What these two approaches seem to me to highlight is what Karen Barad calls “the apparatus of measurement” which is to say what aesthetic tool we use to determine what is being questioned will emphasize or conclude a different aspect of the thought experiment. It’s beyond the scope of this review to really go into too much detail, but it’s suffices to say that the last essay in which Robert Stalnaker shows how the role of context changes meaning to impact belief and syntax appears to me to really highlight what is missing. All thought experiments pose a specific kind of inquiry, and in doing so, given the set up of the situation, beg the question. Changing the context will always inevitably change the meaning, or even destroy meaning itself. Lynne Rudder Baker’s essay does this quite well, wrapping our consideration within the context of what we would consider as being meaningful.

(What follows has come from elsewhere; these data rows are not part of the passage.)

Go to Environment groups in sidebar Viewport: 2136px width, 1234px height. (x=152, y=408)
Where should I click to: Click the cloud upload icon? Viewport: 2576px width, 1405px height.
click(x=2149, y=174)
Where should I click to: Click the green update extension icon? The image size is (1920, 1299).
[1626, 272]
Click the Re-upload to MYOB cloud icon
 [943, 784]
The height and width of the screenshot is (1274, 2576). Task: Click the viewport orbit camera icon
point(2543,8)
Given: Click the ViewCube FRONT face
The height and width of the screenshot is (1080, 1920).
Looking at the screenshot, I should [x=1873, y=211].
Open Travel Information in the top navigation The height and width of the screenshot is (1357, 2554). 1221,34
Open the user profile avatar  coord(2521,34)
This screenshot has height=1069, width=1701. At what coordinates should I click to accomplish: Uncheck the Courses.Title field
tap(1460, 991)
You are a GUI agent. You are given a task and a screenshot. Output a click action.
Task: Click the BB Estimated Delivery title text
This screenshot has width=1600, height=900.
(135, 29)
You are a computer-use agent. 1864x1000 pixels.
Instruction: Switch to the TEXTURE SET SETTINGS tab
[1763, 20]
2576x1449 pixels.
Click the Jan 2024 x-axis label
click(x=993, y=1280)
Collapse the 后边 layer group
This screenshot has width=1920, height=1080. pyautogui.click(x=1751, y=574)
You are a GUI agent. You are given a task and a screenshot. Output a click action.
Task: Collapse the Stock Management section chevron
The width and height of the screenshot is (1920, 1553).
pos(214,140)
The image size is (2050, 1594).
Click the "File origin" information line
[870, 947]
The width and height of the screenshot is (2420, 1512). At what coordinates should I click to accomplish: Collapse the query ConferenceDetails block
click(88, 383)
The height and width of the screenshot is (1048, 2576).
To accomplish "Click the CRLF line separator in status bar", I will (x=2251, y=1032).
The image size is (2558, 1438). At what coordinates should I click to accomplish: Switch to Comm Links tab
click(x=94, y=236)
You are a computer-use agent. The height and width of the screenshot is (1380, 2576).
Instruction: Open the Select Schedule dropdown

This split between formal approaches and content approaches however, is nothing new. Formalism as a whole is a modernist approach to development of theories. This kind of approach does have its limits, as we are seeing. What we are now at the edge of doing, across many different disciplines it seems, is to try and develop content itself as it arises from formalism. Something that, from a formalism only stand point or a content only stand point would appear to be near impossible.